Chapter 146 Fateweaver
My office was inside the largest asteroid base we had. It was our primary shipyard and had been my home for the last fourteen years. The Caladrius was docked at an airlock just down the hallway. A floor-to-ceiling glasssteel wall looked out into the hollowed asteroid with four cruisers under construction, the Fateweaver-class cruiser. Two of them were near completion but had yet to launch. We were still waiting for the original Fateweaver to return from its shakedown voyage to make alterations to the shielding and subspace drive. The Fateweaver had been completed two years ago and was the combination of all the technology we had pulled together over the years from dozens of different races. At one point, we decided we had to stop developing, researching and testing and finally just build the ship to test our concepts. It was also my ship to replace the Void Phoenix, whose stripped hull still sat on the surface of a nearby asteroid.
The Squirrel would not let her be scrapped and planned to rebuild her when they got a chance. We had plans for twenty-four cruisers of the Fateweaver design to replace our current fleet. Before the Fateweaver, we had manufactured seventeen of the Brotherhood cruisers for the defense of the system and to send out on stealth missions to seek out scientists in the region of space from the other races. We had some successes and failures on this objective. A successful mission would voluntarily relocate the target scientist and his family. A failure was the ship leaving empty-handed and our presence revealed.
Still, we had assembled an impressive array of minds in the Bradbury system from two dozen different species.
For the Brotherhood fleet, Desdemona was crucial in helping the initial construction of the fleet get off the ground. She has even wormed her way into commanding the core defense fleet guarding the Bradbury system. Edmund and Desdemona formed our intelligence and counter-intelligence operations. Edmund was always going with an exploratory recruitment ship while Desdemona secured the system. Desdemona had settled down and had six children with an engineer named Brodrick.
Every one of those children carried the gene that allowed Desdemona her powers to manifest, according to Doc. Doc revealed that Desdemona was genetically engineered by the Brotherhood as well. She actually had Sylvan DNA spliced into her genome.
As promised, she had discovered an exotic material that blocked her ability. We sprayed the material as an ablative paint on all our combat helmets and flight suit’s helmets.

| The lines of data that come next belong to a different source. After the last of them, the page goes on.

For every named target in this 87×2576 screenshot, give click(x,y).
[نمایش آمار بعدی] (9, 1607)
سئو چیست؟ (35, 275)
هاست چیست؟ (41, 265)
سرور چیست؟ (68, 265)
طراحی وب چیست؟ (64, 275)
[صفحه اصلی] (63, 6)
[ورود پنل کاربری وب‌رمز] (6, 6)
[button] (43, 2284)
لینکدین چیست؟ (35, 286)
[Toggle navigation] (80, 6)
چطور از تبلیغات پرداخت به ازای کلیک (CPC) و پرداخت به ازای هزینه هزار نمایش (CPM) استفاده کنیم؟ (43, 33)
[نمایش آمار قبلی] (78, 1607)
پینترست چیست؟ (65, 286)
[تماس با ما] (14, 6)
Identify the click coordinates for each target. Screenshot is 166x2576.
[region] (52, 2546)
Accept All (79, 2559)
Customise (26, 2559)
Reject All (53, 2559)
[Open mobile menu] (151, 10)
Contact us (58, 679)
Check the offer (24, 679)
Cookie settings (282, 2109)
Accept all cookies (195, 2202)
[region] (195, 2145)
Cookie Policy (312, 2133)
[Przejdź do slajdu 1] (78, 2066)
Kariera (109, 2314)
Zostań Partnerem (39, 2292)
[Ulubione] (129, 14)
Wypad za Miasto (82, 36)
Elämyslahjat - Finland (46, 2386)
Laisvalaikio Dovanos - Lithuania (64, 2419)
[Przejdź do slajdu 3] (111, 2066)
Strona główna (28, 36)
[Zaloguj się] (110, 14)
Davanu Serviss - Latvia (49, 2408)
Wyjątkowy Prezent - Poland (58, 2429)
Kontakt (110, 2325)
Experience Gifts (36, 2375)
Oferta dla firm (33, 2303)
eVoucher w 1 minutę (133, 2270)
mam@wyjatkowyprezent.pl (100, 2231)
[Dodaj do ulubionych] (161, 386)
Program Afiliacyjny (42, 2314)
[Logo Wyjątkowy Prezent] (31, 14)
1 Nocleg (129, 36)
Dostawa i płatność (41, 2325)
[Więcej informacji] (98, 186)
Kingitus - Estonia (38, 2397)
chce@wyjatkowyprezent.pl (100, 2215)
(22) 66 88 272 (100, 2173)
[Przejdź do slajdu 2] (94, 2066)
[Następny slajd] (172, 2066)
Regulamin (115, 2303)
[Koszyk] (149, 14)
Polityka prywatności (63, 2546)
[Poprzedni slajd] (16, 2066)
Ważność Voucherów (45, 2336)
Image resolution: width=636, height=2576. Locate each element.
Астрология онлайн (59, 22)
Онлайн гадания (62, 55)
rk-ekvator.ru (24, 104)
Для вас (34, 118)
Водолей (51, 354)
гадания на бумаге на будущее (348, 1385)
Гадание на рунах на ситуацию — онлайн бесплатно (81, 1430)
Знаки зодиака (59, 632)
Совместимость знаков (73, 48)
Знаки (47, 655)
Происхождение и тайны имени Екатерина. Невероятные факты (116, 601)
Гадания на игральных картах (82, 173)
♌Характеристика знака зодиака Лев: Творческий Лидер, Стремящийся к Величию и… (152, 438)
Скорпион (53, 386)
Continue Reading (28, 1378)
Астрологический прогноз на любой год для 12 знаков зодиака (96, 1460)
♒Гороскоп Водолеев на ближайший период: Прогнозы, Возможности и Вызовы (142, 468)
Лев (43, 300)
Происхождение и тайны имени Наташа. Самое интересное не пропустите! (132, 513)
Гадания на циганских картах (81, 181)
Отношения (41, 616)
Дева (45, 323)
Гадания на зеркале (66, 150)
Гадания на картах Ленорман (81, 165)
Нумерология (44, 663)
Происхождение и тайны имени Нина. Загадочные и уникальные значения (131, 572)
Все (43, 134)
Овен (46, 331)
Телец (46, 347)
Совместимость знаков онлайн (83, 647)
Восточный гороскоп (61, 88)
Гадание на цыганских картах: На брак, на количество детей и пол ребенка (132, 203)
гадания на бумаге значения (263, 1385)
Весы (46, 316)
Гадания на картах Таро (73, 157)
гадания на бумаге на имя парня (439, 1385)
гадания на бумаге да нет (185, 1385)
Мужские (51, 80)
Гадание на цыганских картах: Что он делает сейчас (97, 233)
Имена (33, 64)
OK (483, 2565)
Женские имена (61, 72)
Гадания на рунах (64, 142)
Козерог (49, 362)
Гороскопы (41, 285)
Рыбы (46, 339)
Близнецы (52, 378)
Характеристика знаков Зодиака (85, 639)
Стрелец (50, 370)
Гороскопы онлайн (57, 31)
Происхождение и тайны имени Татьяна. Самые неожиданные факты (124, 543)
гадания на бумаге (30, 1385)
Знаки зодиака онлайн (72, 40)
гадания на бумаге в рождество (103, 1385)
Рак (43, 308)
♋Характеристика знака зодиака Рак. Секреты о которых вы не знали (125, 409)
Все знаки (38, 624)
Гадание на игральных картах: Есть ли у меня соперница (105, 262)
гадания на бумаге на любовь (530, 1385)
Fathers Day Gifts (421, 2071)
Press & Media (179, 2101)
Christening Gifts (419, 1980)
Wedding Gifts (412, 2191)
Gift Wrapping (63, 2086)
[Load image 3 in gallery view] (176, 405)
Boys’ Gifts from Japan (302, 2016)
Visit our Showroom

After we completed the twenty-four Fateweavers, we would work on designing a new class of ship. I wanted to focus on a smaller fast attack destroyer, but the Squirrel Admiral wanted to scale up to carriers to carry more heavy fighters. The Fateweavers had room for nine heavy fighters and four assault shuttles. He wanted carriers capable of carrying 96 of the new heavy fighters.
We had a separate asteroid construction facility for the assault shuttles and fighters. We designed our version of the Warpath Interceptor called the Slipstream. The Slipstream was a heavy fighter equipped with a microjump drive. It had all the advantages of the Warpath, powerful maneuvering, heavy weapons, and durable armor. We upgraded the armor and added powerful shields to improve the fighter’s design and pilot’s survivability.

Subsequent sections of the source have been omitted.